Viral Tagihan Listrik Naik 50 Persen, PLN Pastikan Tidak Ada Kenaikan Tarif Hingga Juni 2026
Viral Tagihan Listrik Naik 50 Persen, PLN Pastikan Tidak Ada Kenaikan Tarif Hingga Juni 2026

Viral Tagihan Listrik Naik 50 Persen, PLN Pastikan Tidak Ada Kenaikan Tarif Hingga Juni 2026

LintasWarganet.com – 01 Juni 2026 | Beberapa hari terakhir beredar foto dan video tagihan listrik yang dinyatakan naik hingga 50 persen. Penyebaran gambar tersebut memicu kepanikan di kalangan konsumen, terutama karena tarif listrik dianggap menjadi beban utama rumah tangga.

Menanggapi isu tersebut, PT Perusahaan Listrik Negara (PLN) secara resmi menegaskan bahwa tidak ada kenaikan tarif listrik yang diberlakukan hingga Juni 2026. Pernyataan ini dikeluarkan melalui siaran pers resmi serta akun media sosial resmi PLN, menyingkirkan spekulasi bahwa pemerintah atau regulator energi telah meningkatkan tarif.

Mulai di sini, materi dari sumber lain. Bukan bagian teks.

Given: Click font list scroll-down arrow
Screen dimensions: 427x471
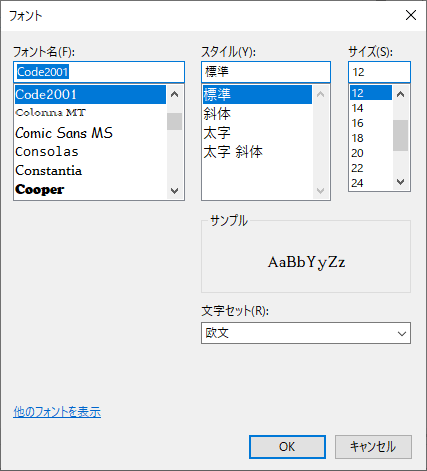Looking at the screenshot, I should point(174,191).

Bagaimana kemudian tagihan listrik bisa tampak meningkat drastis? Ada beberapa faktor yang perlu dipahami konsumen:

  • Peningkatan penggunaan listrik – Musim panas, penggunaan pendingin ruangan, atau penambahan peralatan elektronik dapat meningkatkan konsumsi secara signifikan.
  • Perubahan golongan tarif – Jika total pemakaian melewati batas kuota pada golongan tarif tertentu, maka tarif per kWh selanjutnya akan naik sesuai struktur tarif bertingkat.
  • Kesalahan pencatatan atau pembacaan meter – Kadang-kadang meter listrik dapat mengalami kesalahan pembacaan atau pemakaian yang belum terupdate pada sistem billing.

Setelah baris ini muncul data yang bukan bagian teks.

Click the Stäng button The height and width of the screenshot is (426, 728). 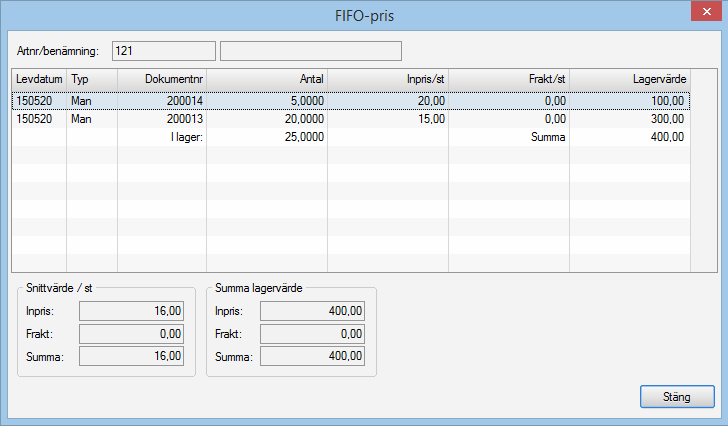tap(677, 396)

Untuk menghindari kejutan di akhir bulan, PLN menyarankan konsumen memanfaatkan aplikasi PLN Mobile. Berikut langkah‑langkah singkat untuk memeriksa riwayat pemakaian dan mengatur konsumsi:

  1. Buka aplikasi PLN Mobile dan masuk dengan akun yang terdaftar.
  2. Pilih menu “Riwayat Tagihan” untuk melihat detail konsumsi listrik per periode.
  3. Gunakan fitur “Pengingat” untuk mencatat tanggal pembayaran dan batas pemakaian harian.
  4. Manfaatkan “Tips Hemat Energi” yang disediakan aplikasi untuk mengidentifikasi peralatan yang menyerap listrik secara berlebih.

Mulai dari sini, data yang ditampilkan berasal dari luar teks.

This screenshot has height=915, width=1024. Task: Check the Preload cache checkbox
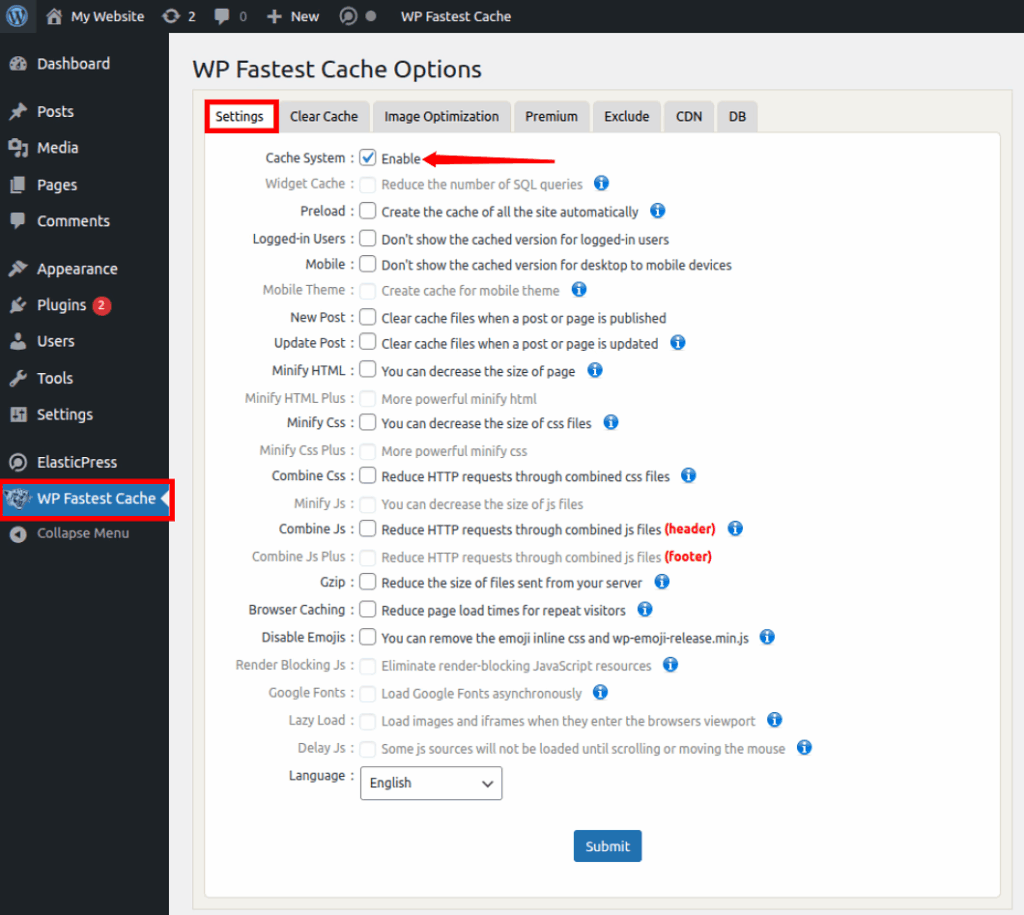point(367,212)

Selain itu, berikut beberapa rekomendasi praktis untuk menurunkan tagihan listrik secara efektif:

  • Matikan peralatan listrik yang tidak sedang digunakan, terutama lampu, TV, dan charger.
  • Gunakan lampu LED yang lebih efisien dibandingkan lampu pijar atau neon.
  • Atur suhu AC pada 24‑26°C dan gunakan mode hemat energi bila tersedia.
  • Lakukan perawatan rutin pada peralatan listrik, seperti membersihkan filter AC dan memeriksa kabel yang rusak.
  • Manfaatkan timer atau smart plug untuk mengontrol penggunaan alat listrik pada jam-jam tidak produktif.

Dengan memahami struktur tarif, memonitor pemakaian lewat aplikasi resmi, dan menerapkan kebiasaan hemat energi, konsumen dapat menghindari lonjakan tagihan yang tidak diinginkan. PLN menegaskan kembali komitmennya untuk menjaga stabilitas tarif hingga Juni 2026, sehingga konsumen dapat merencanakan anggaran rumah tangga dengan lebih tenang.